Network of chiral one-dimensional channels and localized states emerging in a moir\'e system

TL;DR

This paper theoretically investigates a moiré graphene system revealing a network of chiral 1D channels and localized states, leading to complex magnetic orders and interactions tunable by gate voltage.

Contribution

It introduces a model showing coexistence of flat bands and chiral 1D channels in moiré graphene, and analyzes emergent magnetic phases using advanced theoretical methods.

Findings

Discovery of a triangular network of chiral 1D channels in moiré graphene.

Identification of a non-coplanar phase with coexisting magnetic orders.
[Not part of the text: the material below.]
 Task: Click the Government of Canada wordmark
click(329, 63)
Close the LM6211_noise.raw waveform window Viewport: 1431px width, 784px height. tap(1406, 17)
Quantum fluctuations can induce finite spin-chirality without classical order.

Abstract

Moir\'e systems provide a highly tunable platform for engineering band structures and exotic correlated phases. Here, we theoretically study a model for a single layer of graphene subject to a smooth moir\'e electrostatic potential, induced by an insulating substrate layer. For sufficiently large moir\'e unit cells, we find that ultra-flat bands coexist with a triangular network of chiral one-dimensional (1D) channels. These channels mediate an effective interaction between localized modes with spin-, orbital- and valley degrees of freedom emerging from the flat bands. The form of the interaction reflects the chiralilty and 1D nature of the network. We study this interacting model within an $SU(4)$ mean-field theory, semi-classical Monte-Carlo simulations, and an $SU(4)$ spin-wave theory, focusing on commensurate order stabilized by local two-site and chiral three-site interactions. By tuning a gate voltage, one can trigger a non-coplanar phase characterized by a peculiar coexistence of three different types of order: ferromagnetic spin order in one valley, non-coplanar chiral spin order in the other valley, and 120$^\circ$ order in the remaining spin and valley-mixed degrees of freedom. Quantum and classical fluctuations have qualitatively different effects on the observed phases and can, for example, create a finite spin-chirality purely via fluctuation effects.